Rewrite the data from its first line up to and including the line with "Toggle sort order" as a numbered list, omitting any blank lines.
_ _ _ _ _ _ _
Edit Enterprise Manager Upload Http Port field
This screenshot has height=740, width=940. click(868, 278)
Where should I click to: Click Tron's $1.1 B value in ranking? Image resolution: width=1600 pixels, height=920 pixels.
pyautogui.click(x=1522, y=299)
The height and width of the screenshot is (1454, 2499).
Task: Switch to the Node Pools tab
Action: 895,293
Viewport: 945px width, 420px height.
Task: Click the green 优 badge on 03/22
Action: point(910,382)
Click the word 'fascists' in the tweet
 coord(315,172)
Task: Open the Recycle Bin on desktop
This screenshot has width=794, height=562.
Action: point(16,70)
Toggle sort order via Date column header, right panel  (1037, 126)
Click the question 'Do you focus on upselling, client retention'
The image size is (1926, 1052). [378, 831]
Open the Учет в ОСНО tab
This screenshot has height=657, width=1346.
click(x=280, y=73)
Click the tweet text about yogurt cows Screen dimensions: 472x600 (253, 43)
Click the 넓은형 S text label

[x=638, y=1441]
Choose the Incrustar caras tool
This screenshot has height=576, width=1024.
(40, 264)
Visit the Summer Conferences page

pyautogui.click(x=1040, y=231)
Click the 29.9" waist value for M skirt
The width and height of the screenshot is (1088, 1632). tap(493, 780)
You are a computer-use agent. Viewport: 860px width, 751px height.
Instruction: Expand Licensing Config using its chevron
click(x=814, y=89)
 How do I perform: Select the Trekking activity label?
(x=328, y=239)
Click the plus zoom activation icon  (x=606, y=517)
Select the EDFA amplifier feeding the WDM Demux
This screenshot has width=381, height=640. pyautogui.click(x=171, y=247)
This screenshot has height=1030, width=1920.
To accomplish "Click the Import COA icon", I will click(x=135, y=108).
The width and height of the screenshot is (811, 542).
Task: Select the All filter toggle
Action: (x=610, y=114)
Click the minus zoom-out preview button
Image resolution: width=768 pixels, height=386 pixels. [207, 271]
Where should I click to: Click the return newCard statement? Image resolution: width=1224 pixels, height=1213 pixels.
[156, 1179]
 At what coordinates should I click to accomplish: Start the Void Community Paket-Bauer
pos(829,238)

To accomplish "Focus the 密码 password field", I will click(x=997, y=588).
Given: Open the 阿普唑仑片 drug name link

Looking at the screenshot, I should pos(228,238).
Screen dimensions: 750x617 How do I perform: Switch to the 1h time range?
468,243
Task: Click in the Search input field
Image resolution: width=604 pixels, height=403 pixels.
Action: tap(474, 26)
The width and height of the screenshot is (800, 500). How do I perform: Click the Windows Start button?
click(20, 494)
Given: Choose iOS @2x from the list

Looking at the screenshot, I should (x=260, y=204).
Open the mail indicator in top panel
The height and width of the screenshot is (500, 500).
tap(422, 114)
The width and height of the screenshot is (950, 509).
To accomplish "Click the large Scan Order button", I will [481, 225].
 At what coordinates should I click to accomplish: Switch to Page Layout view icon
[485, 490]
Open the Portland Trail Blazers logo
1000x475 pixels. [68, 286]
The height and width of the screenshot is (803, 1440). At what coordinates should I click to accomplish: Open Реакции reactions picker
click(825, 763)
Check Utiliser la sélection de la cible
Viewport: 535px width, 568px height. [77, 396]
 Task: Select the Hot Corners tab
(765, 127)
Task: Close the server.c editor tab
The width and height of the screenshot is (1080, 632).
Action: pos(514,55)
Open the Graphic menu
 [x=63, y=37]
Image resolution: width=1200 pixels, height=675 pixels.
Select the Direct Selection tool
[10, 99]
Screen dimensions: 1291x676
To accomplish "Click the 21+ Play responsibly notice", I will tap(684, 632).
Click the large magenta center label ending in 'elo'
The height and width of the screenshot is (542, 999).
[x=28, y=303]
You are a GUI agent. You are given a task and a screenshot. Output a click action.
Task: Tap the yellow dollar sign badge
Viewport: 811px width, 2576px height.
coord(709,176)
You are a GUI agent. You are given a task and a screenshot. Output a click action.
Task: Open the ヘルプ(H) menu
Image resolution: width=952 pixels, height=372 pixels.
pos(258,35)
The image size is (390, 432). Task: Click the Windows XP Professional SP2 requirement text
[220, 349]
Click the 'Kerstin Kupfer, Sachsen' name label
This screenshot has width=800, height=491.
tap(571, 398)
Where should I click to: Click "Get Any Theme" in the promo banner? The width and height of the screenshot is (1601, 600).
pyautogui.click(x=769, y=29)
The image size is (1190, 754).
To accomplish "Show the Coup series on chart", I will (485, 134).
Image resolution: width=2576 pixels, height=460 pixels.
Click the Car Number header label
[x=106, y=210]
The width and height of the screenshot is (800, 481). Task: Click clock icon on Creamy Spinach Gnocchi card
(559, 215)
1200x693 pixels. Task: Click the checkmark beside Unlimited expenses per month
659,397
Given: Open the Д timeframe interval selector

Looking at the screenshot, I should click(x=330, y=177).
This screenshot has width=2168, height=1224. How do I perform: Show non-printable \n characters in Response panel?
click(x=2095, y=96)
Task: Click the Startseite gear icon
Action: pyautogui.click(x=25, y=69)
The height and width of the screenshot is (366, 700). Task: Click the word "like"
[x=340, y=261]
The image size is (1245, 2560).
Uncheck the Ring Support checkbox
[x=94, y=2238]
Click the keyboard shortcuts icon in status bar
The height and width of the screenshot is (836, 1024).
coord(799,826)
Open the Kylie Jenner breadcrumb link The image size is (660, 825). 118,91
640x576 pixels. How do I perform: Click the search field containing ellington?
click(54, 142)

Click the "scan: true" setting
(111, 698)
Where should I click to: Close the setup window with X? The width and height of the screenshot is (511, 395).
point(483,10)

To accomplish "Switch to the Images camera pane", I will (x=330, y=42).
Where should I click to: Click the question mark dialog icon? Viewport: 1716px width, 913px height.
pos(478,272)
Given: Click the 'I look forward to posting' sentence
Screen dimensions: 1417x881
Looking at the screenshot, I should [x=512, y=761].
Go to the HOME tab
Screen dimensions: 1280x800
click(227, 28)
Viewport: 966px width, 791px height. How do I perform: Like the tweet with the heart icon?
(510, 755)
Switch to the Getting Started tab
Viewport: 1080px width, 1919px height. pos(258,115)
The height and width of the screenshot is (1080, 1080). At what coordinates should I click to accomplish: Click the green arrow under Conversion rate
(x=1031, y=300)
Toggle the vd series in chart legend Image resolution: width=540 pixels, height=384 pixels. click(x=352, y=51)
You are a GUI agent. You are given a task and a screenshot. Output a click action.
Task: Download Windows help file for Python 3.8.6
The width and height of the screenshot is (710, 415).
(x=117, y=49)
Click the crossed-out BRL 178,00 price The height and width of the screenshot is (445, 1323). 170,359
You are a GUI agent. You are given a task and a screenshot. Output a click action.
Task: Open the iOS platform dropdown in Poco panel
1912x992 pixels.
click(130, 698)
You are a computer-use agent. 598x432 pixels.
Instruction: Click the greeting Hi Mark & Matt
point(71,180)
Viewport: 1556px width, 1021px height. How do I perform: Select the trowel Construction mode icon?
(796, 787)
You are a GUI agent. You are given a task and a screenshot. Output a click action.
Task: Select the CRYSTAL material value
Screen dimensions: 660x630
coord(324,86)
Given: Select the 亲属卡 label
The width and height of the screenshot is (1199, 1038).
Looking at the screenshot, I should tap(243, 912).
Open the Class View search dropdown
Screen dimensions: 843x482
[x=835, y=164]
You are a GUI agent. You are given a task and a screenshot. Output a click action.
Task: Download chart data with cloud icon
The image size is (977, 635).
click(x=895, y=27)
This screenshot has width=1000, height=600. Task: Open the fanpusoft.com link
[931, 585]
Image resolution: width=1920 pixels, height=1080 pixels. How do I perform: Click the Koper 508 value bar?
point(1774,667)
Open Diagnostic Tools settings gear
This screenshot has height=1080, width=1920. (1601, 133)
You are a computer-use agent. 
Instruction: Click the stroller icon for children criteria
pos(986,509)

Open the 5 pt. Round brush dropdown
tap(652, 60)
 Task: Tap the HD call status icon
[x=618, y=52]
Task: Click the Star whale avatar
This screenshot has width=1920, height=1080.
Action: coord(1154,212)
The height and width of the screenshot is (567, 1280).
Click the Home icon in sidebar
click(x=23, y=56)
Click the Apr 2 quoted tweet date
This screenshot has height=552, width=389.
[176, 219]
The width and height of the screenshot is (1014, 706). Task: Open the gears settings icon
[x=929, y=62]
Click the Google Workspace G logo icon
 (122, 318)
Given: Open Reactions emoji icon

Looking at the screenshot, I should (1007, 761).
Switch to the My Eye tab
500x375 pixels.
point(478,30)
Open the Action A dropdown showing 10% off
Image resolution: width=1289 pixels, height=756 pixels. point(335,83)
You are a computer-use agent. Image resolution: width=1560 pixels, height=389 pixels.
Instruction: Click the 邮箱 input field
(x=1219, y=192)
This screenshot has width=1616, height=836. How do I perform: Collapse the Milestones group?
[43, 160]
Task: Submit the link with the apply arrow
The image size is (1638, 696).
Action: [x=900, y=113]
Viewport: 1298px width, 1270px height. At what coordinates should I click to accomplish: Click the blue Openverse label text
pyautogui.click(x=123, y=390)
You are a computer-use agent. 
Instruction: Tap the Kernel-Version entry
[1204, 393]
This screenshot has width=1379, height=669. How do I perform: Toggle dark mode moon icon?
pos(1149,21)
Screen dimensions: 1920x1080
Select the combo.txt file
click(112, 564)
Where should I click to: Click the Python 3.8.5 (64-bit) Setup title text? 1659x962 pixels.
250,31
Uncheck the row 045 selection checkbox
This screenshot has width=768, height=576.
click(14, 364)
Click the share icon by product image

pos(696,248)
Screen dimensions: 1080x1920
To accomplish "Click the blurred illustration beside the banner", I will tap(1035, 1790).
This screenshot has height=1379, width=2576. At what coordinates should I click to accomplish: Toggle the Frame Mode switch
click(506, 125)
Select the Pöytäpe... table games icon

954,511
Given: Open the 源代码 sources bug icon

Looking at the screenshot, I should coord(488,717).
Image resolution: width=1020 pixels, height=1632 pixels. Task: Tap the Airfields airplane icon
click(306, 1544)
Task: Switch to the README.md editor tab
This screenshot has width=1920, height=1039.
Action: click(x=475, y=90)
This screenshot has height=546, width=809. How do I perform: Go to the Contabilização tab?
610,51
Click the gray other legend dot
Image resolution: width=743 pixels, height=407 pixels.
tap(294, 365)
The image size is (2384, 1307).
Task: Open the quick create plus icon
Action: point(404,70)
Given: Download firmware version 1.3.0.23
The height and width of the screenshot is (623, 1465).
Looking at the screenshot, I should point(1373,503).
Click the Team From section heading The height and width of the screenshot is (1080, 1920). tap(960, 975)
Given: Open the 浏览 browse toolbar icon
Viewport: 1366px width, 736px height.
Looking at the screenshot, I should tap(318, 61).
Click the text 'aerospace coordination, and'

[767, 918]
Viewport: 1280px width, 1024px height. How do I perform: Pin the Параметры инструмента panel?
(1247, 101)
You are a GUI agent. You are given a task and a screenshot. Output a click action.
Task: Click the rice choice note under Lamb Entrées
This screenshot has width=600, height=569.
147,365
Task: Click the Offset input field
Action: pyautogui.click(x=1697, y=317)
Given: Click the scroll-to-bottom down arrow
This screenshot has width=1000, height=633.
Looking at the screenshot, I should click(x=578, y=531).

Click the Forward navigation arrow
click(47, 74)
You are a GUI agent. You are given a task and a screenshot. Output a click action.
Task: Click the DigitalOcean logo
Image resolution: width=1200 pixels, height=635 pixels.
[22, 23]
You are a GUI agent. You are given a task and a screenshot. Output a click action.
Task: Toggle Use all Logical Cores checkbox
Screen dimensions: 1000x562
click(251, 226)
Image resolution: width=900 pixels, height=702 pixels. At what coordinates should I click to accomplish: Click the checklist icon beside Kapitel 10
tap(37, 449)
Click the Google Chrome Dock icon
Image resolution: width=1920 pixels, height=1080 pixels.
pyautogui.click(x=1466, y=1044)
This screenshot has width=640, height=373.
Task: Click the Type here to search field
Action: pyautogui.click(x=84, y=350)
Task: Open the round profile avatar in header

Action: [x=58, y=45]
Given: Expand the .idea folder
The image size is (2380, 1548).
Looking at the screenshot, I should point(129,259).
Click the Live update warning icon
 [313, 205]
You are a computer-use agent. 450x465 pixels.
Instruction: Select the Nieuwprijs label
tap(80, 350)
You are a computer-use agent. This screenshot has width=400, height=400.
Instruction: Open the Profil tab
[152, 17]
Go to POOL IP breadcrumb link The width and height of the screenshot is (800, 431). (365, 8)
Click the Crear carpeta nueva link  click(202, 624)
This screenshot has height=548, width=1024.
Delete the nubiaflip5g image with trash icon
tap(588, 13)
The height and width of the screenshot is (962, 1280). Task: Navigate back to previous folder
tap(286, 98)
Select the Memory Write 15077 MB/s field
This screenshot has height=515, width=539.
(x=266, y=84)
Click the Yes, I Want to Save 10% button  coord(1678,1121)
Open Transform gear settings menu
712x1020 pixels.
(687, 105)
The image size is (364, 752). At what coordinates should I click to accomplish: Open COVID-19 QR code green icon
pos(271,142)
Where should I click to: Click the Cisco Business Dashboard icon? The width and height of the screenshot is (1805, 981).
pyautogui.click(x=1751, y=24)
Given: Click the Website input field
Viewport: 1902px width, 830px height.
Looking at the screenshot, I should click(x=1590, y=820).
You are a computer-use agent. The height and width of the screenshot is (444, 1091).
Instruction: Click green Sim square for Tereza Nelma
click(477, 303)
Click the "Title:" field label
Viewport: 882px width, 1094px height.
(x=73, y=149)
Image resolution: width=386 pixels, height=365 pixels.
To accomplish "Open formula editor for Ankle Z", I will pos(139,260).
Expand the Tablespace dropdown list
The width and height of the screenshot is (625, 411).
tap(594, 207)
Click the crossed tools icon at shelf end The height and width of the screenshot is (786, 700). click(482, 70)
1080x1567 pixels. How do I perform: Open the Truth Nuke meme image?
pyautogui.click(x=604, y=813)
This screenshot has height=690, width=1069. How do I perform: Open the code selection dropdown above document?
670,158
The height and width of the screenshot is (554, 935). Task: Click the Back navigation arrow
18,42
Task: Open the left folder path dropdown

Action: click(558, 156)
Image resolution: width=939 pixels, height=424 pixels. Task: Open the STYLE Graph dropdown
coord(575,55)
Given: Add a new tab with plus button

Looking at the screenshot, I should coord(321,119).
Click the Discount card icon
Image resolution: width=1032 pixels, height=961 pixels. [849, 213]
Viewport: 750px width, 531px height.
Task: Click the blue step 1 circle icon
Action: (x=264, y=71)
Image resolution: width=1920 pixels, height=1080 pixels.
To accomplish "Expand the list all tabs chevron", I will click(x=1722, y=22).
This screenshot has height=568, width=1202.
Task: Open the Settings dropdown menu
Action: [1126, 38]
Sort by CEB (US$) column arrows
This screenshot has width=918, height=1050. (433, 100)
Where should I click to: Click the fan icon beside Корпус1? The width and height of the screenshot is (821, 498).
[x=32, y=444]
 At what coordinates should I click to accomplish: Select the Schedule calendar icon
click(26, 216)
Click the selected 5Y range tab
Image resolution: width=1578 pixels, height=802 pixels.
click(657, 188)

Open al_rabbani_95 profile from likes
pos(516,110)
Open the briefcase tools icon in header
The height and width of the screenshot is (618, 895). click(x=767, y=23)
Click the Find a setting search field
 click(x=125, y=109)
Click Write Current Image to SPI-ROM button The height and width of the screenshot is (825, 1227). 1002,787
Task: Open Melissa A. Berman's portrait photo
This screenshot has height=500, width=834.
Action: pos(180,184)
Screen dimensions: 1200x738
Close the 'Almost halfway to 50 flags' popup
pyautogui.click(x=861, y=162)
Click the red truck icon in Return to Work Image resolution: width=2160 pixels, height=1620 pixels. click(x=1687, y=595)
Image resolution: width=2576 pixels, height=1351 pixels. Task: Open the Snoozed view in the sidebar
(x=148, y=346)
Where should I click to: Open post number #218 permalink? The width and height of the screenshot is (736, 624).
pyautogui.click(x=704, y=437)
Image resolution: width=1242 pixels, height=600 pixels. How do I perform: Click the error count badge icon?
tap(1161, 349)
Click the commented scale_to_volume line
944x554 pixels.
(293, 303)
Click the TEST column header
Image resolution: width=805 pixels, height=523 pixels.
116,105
_ _ _ _ _ _ _
ANSWER TO THIS PROBLEM>
1. Edit Enterprise Manager Upload Http Port field
2. This screenshot has height=740, width=940. click(868, 278)
3. Where should I click to: Click Tron's $1.1 B value in ranking? Image resolution: width=1600 pixels, height=920 pixels.
4. pyautogui.click(x=1522, y=299)
5. The height and width of the screenshot is (1454, 2499).
6. Task: Switch to the Node Pools tab
7. Action: 895,293
8. Viewport: 945px width, 420px height.
9. Task: Click the green 优 badge on 03/22
10. Action: point(910,382)
11. Click the word 'fascists' in the tweet
12.  coord(315,172)
13. Task: Open the Recycle Bin on desktop
14. This screenshot has width=794, height=562.
15. Action: point(16,70)
16. Toggle sort order via Date column header, right panel  (1037, 126)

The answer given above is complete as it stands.